Life is, in my eyes, too short to be so damn serious. But the point is that when I get stressed, I make sure that I stand up a little taller and force a smile on my face so that my pearly whites guide me through the darkest of times. So that my heart knows that there’s light at the end of the seemingly endless tunnel. It’s not to say that forcing myself to have that attitude has not resulted in a few occasions of uncontrollable sobbing, chocolate consumption, or burying my head in my husband’s arms as I seek protection from the world. But for the most part, I get through the muck and mire, look back and laugh at the universe’s feeble attempt to knock me down. I compare my feeling to the visual of my dogs scratching at the ground with their hind legs as they walk away from doing their “business”; that’s how I feel sometimes. “Take that negative universe!”
Humor is what gets me through the day with a little slice of sanity. Humor is the reason that I don’t sit in the corner wetting on myself when I encounter one of life’s many hiccups. Chapters twenty-eight through thirty-two of LOL 😉 Living Out Loud could completely justify the desire to sit, rocking back and forth, muttering to myself. Then again, those chapters would actually cause most people to run screaming for the hills. Did I retreat from those challenges with my tail between my legs? No. I strapped on a pair of sexy stilettos to enhance how great my “tail” looked, stood strong, and laughed at everything, and everyone, that tried to mar my life with the man of my dreams.
As I said, sometimes I wasn’t strong enough to stay laughing at a situation; sometimes it did take my beautiful husband’s strong arms (and character) to hold me up while he force-fed the positive side of things to me. It was his strength, perseverance and infallible love for me that made me mad enough to laugh in the face of our challenges.
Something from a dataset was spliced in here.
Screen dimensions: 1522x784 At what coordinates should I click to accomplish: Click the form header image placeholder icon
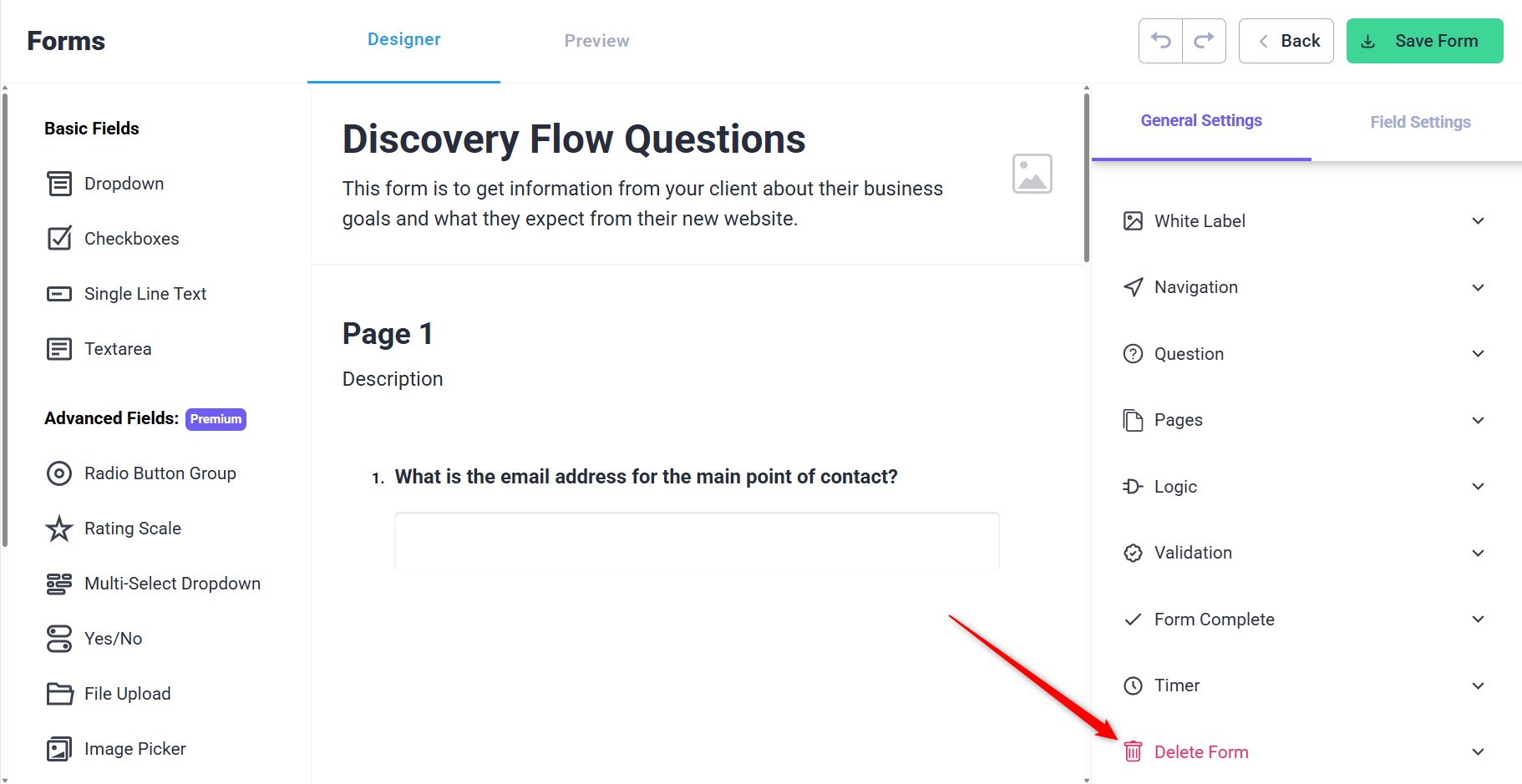coord(1032,174)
It was that same man’s eyes that offered me a window to his pure soul to see that I was deserving of a positive life with him. This was the man who felt that he was not “worthy” of my love because of his humble upbringing. This was the man who cried (literally) over the burdens that his baggage caused me. This man—this amazing man—was the one who taught me the importance of laughing in the face of adversity.
And so to honour the teachings of the great man that I have been blessed to marry, I have stolen the second “H” and claimed it as my own. Humor. Humor is the second reason for my relationship success.